Pada satu aspek, menjadi pengetahuan umum, politik uang dan rendahnya kaderisasi partai menghasilkan elite politik yang kurang berkualitas serta kurang nilai keutamaan berbangsa, termasuk kemampuan memandu warga bangsa pada situasi krisis serta menumbuhkan pelayanan sosial.
Pada aspek lain, politik yang masih bergelut belum selesai untuk melayani dirinya sendiri, terasa membiarkan publik tanpa panduan komunikasi.
Pembiaran itu begitu terbuka dalam era revolusi 4.0 ketika informasi dan komunikasi antarwarga terjadi lewat ponsel di genggaman tangan.
Dilemanya, warga bangsa yang tumbuh tanpa budaya membaca sebagai dasar kultur analisis dan seleksi, serta belum tumbuhnya literasi media baru, ditambah lagi kenyataan bahwa kebebasan pasca-reformasi belum tertransformasi menjadi sikap respek berbasis etika komunikasi publik, melahirkan kecenderungan kenyataan sosial dalam demokratisasi banal.
Kecenderungan banal tersebut terbaca pada stigmatisasi memilukan pada para perawat hingga pekerja rumah sakit.
Dalam kisah-kisah koboi di film-film selalu digambarkan hukum rimba terjadi di jalanan ketika penegak hukum tidak muncul sehari-hari diruang publik. Krisis sosial dan ekonomi terjadi.

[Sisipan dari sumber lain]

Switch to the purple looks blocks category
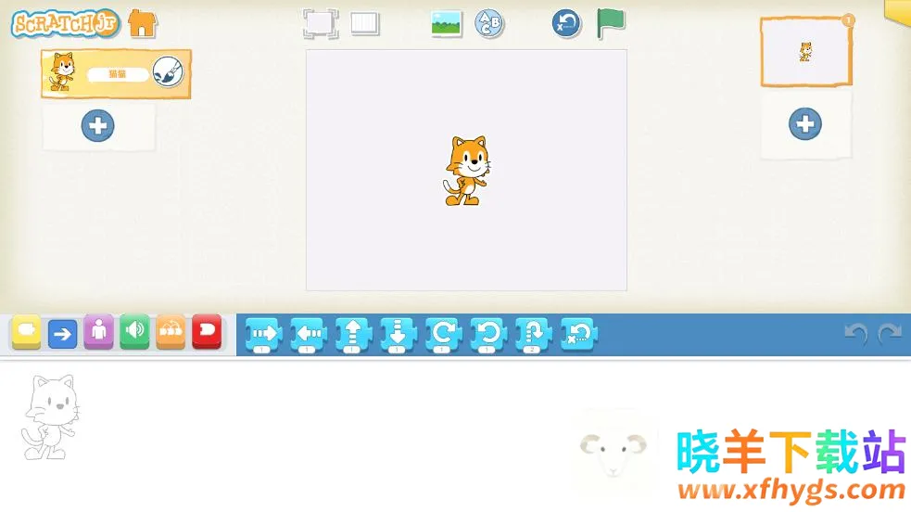tap(98, 332)
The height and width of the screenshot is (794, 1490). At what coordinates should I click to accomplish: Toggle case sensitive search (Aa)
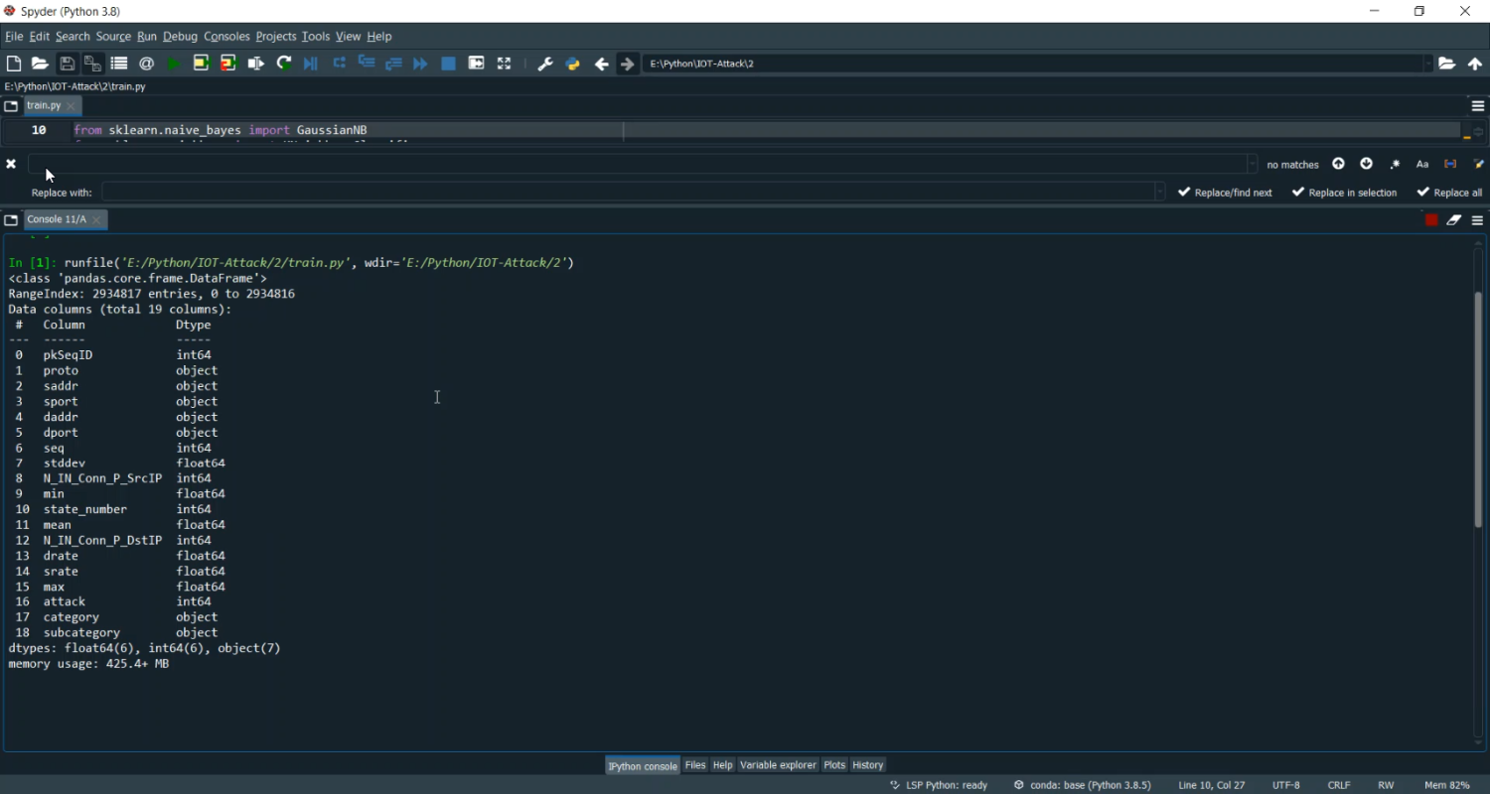point(1422,165)
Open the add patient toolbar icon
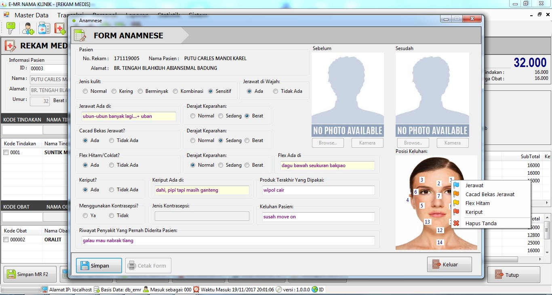 pyautogui.click(x=28, y=28)
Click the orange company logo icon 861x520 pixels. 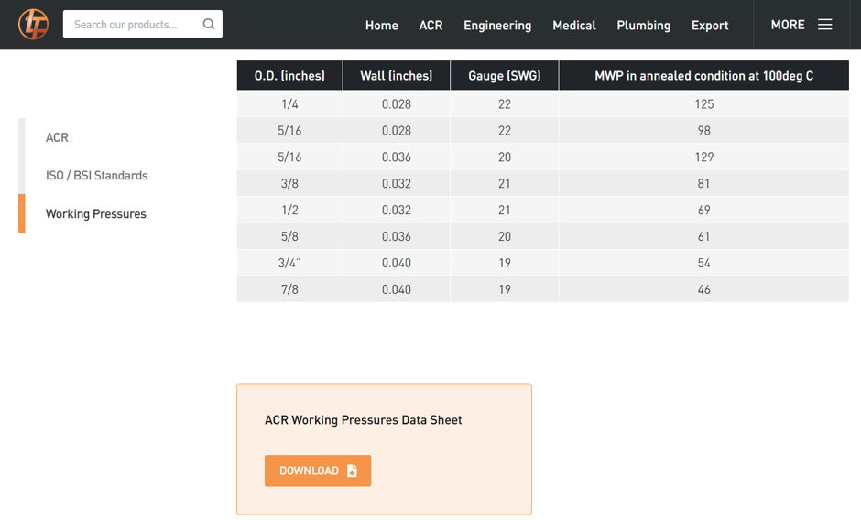34,25
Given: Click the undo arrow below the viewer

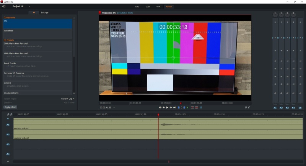Looking at the screenshot, I should pyautogui.click(x=246, y=108).
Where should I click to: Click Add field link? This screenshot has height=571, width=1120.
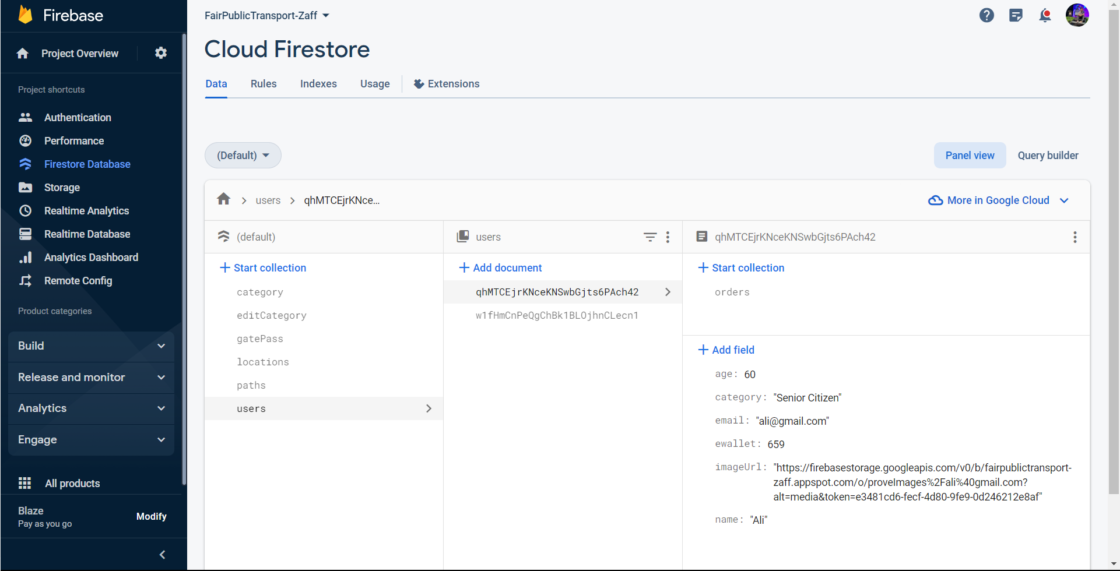coord(726,350)
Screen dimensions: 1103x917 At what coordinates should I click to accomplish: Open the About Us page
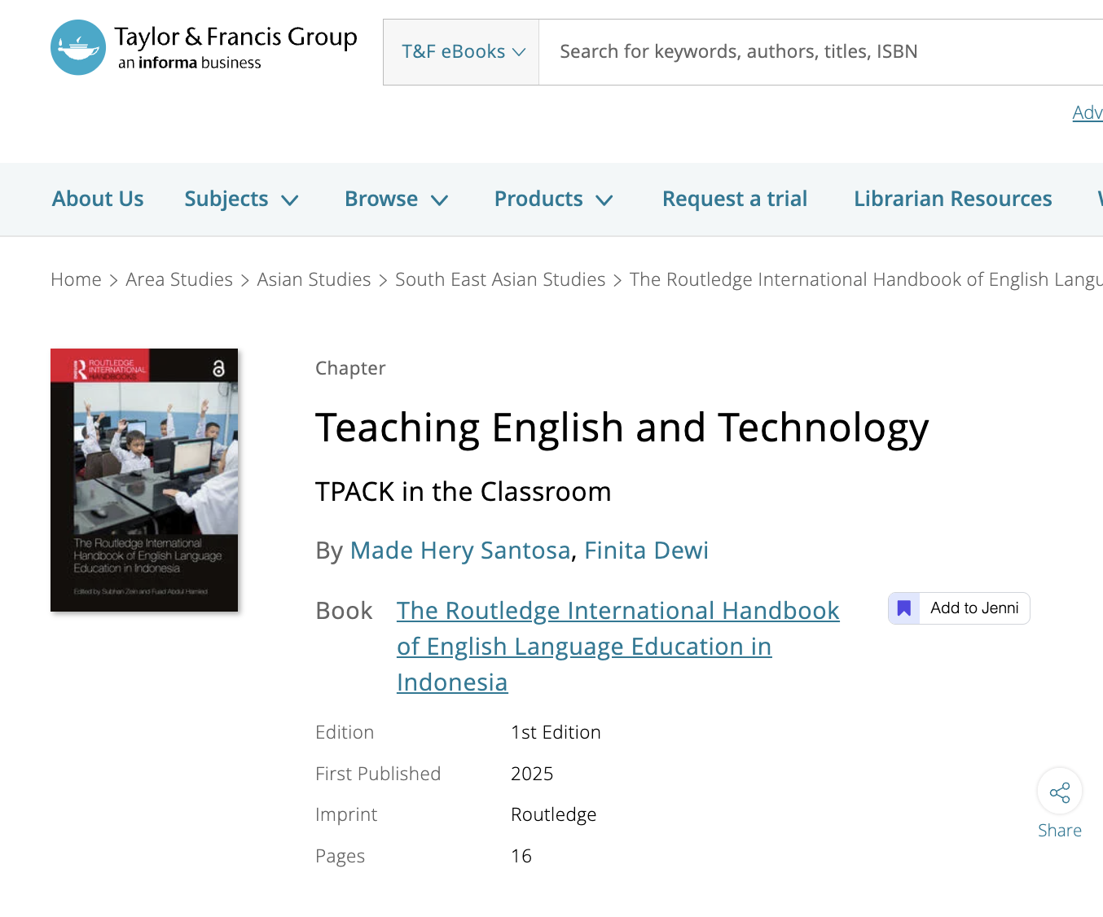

Masyarakat terpecah belah kehilangan panduan kepemimpinan.
Film–film koboi tersebut mengingatkan, terdapat nilai keutamaan yang diperlukan di tengah situasi krisis pandemi, yakni sosialisasi dan panduan komunikasi publik disertai penegakan hukum dan dukungan beragam modal bagi para pekerja Covid-19.